Joe haussa les épaules. L’hélicoptère survolait un massif montagneux, couvert de glace.
— Est-ce que Gord possède déjà des résultats ? Je n’ai pas eu le temps de m’informer, avant le départ de Fairbanks.
— Héphar doit passer aujourd’hui sous l’électro-encéphalographe, apprit Mac Korner. Il a subi déjà plusieurs tests, notamment des stimulations électriques. Gord reste très réservé.
— S’il échoue ? évoqua la journaliste du Star Tribune, les traits crispés par l’inquiétude.
— Eh bien ! il recommencera jusqu’au succès…
Maubry s’interrompit. Il désigna quelques silhouettes, au sol, se détachant sur la blancheur de la glace. Des hommes, à pied. Il les observa à la jumelle.
— Ce sont eux. Ils subissent l’effet des ondes IT.102. Ils marchent, inconscients, vers l’astronef, dissimulé quelque part dans les montagnes. Je vais me mêler à eux.
Mac Korner, qui pilotait, descendit au ras du sol. Joe pressa sa fiancée dans ses bras, et une certaine émotion l’étreignit. Il précipita la séparation en s’éloignant hâtivement. A cent mètres, il se retourna et agita la main. Puis il avança vers les silhouettes d’hommes, une dizaine, en criant :
— Oooooh !
Personne ne l’entendit et ne redressa la tête. Ils étaient tous hypnotisés, et brusquement, Joe sentit qu’il perdait aussi sa volonté. Les Yors avaient dû le découvrir sur leurs écrans. Mais, avant de sombrer dans la complète inconscience, il eut le temps de voir l’hélicoptère qui s’éloignait vers la mer.

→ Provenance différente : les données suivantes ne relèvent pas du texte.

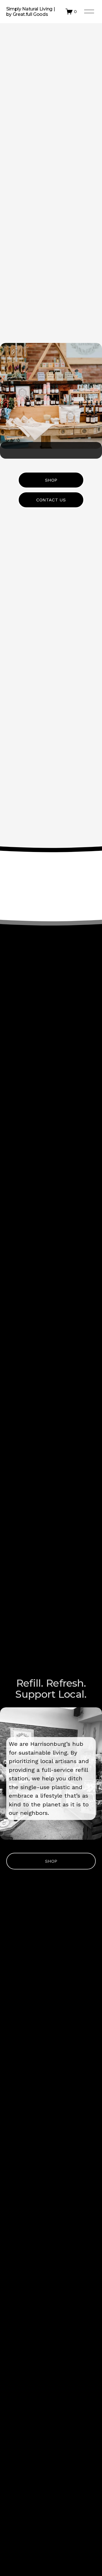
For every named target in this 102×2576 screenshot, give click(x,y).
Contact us (51, 500)
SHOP (51, 480)
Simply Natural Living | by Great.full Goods (30, 11)
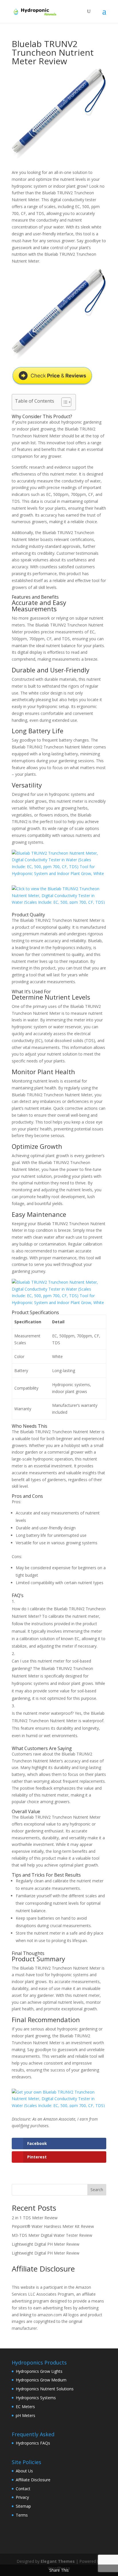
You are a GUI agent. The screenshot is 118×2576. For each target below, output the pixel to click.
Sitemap (23, 2506)
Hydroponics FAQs (33, 2443)
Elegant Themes (58, 2561)
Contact (23, 2488)
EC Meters (25, 2406)
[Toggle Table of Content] (63, 402)
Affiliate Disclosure (33, 2479)
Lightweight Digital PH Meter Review (45, 2244)
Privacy (22, 2497)
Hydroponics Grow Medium (41, 2380)
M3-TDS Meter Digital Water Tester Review (52, 2235)
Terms (22, 2515)
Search (97, 2189)
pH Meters (25, 2415)
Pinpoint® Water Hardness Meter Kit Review (53, 2226)
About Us (24, 2471)
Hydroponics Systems (36, 2397)
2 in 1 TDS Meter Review (35, 2217)
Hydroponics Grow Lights (39, 2371)
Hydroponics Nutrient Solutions (45, 2388)
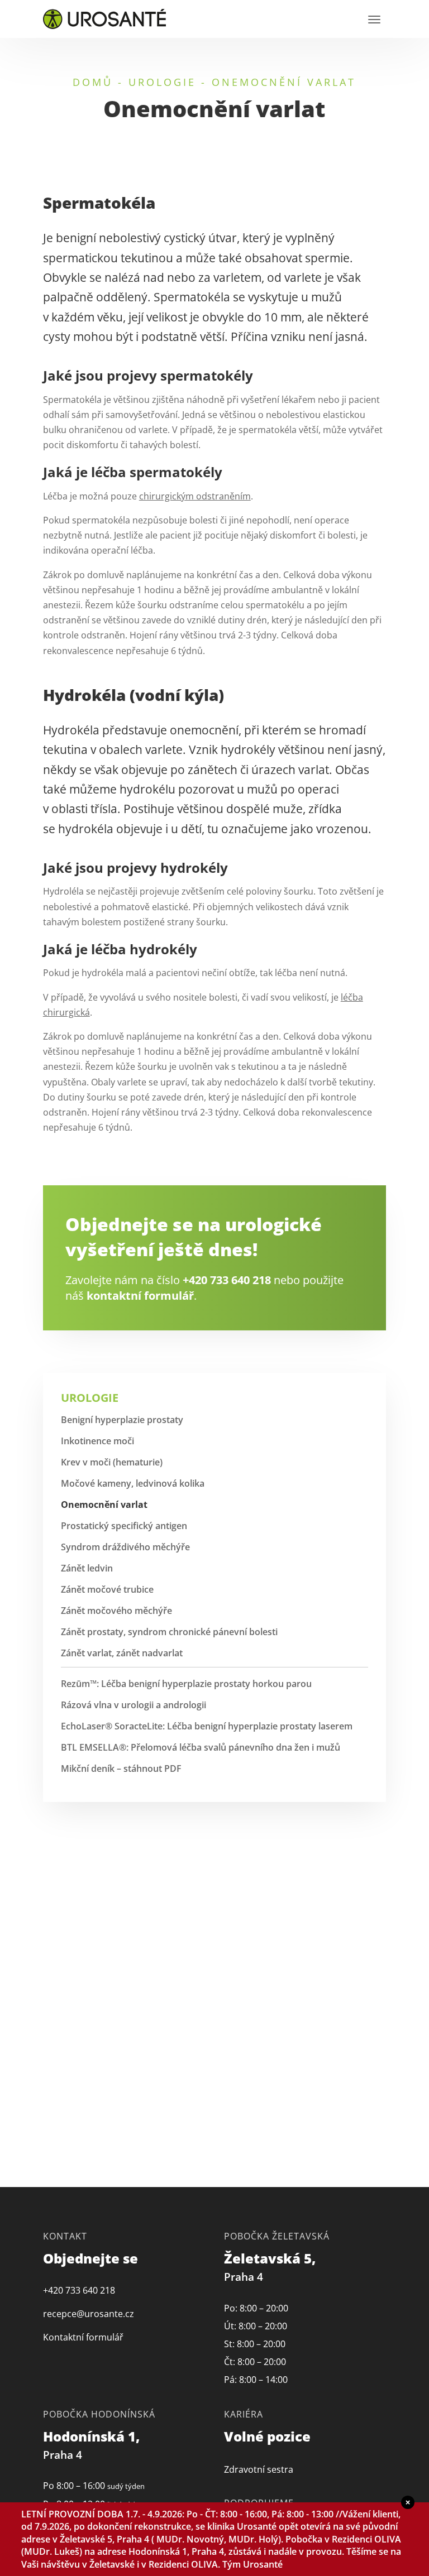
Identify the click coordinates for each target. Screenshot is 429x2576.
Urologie (162, 82)
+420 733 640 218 (227, 1279)
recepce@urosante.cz (88, 2314)
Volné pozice (267, 2436)
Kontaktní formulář (83, 2337)
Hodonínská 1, (93, 2444)
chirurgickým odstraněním (195, 496)
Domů (93, 82)
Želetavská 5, (271, 2266)
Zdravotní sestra (258, 2469)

Joan avait les yeux humides.
— Vous croyez qu’il réussira ?
Mac Korner se montra très maladroit :
— Bah ! Au pire, il risque de revenir privé de son organe vocal.
Il s’aperçut que la journaliste éprouvait beaucoup de peine, d’inquiétude. Il se mordit les lèvres et rectifia :
— Allons ! Nous détenons Héphar en échange. Vous devriez avoir confiance. Maubry va devenir célèbre. Pas une seconde il n’a fléchi. Chapeau pour son courage !
Joan se retourna. Là-bas, très loin maintenant sur la neige, les malheureux, psycho-guidés par les Yors, ressemblaient à des fourmis. Des fourmis déjà prises dans une toile d’araignée, et dont elles ne pourraient jamais s’arracher.